Kilka dni temu, po raz pierwszy od lat, w kambodżańskim dyskursie publicznym pojawiło się pytanie o szczerość intencji legionów zagranicznych organizacji pozarządowych oraz zachodnich dziennikarzy przetaczających się przez ten kraj. Zaczynający wreszcie przemawiać własnym głosem lokalni publicyści głośno zauważyli, że ludzie, których deklarowanym zadaniem jest niesienie pomocy najbiedniejszym, tutaj - z dala od swoich mocodawców z Pierwszego Świata - żyją ponad stan, bez żenady rozbijając się po najdroższych restauracjach i nocnych klubach Phnom Penh, aby nad ranem, wiezieni przez szoferów lśniącymi limuzynami, wracać do swoich ogrodzonych murami, luksusowych willi. Tylko, żeby zdobyć pieniądze na takie życie, trzeba nieustannie przekonywać pałających nieskończoną żądzą miłosierdzia, lecz ciągle racjonalnie myślących darczyńców z Zachodu, że potrzeby na miejscu są ogromne i niecierpiące zwłoki.

I tu na pomoc przychodzą ci, którzy na każdym kroku podkreślają, że ich misją jest dawanie świadectwa prawdzie. Żeby dostać się na pierwsze strony czołowych pism świata trzeba wszak dysponować mocnym materiałem. Jaka redakcja będzie chciała publikować tekst o tym, że w Kambodży właściwie nic nadzwyczajnego się nie dzieje, a ludzie jakoś sobie radzą? Żeby usprawiedliwić swój dalszy pobyt w Indochinach i nieraz niemałe jego koszta, trzeba zatem swojemu naczelnemu dostarczyć szokujący obraz nasilającego się cierpienia miejscowej ludności i nieustannego zagrożenia samego reportera ze strony skorumpowanego i bezwzględnego reżimu.
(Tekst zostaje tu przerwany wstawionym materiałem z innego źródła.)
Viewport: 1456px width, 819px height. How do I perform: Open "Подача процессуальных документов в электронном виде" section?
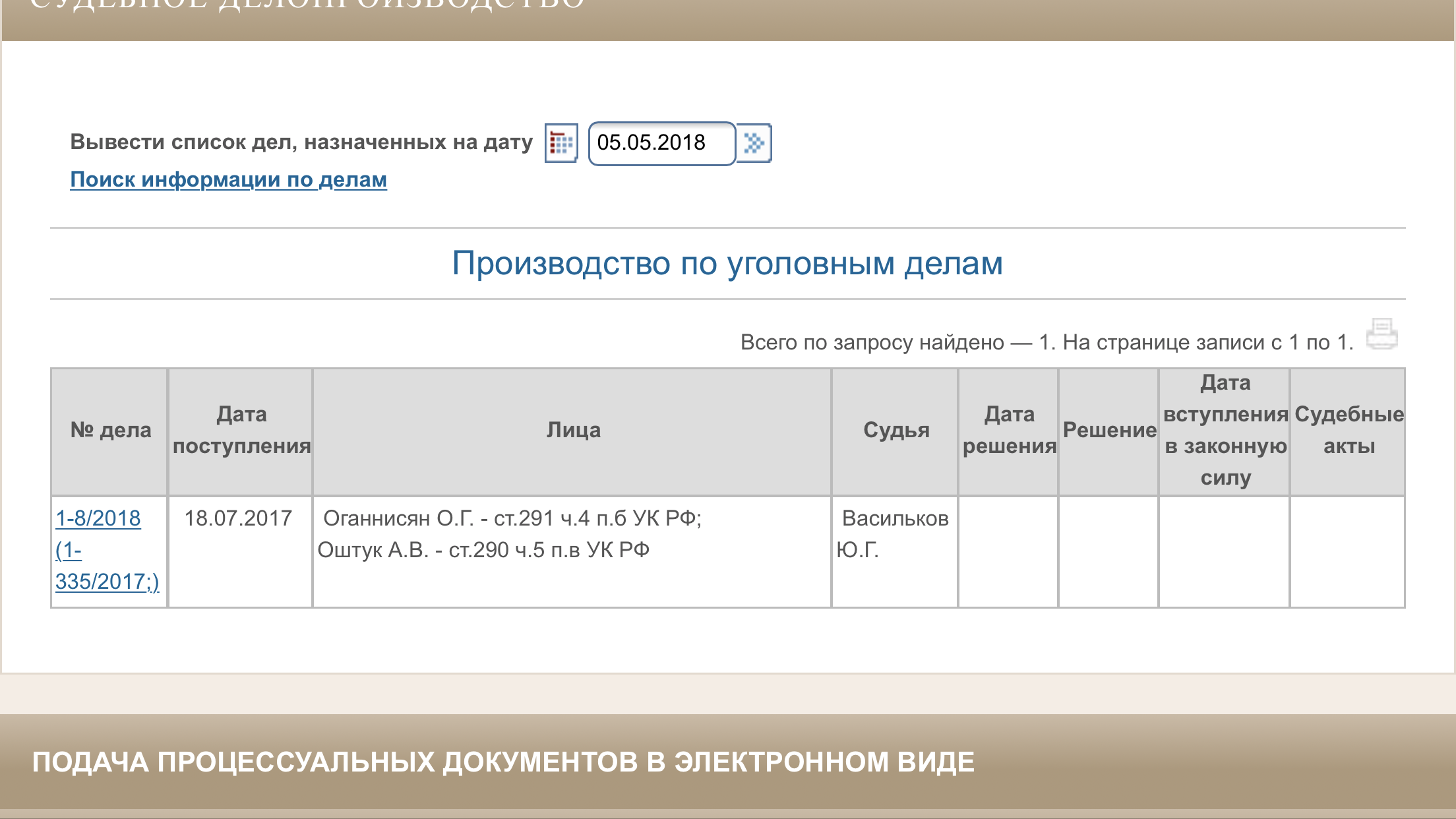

Zaiste, idąc głównymi ulicami stolicy codziennie można zobaczyć, jak dziesiątki zagranicznych dziennikarzy z narażeniem życia wypijają litry piwa, paląc jointy i godzinami wylegując się w knajpianych ogródkach.

Bardzo udana symbioza ludzi, którzy lubią łatwe i wygodne życie na koszt innych.

Rzecz jasna, dla autorów powyższej krytyki, nie wszyscy pracownicy NGO i nie wszyscy dziennikarze są tacy tak, jak i nie wszystko jest całkiem w porządku w Kambodży. Ale jawnej hipokryzji coraz odważniej myślący mieszkańcy tego kraju znieść już najwidoczniej nie mogą.

***

Czasami dobrze natknąć się na takie burzące ustane 'prawdy' punkty widzenia i sobie samemu zadać parę niewygodnych pytań.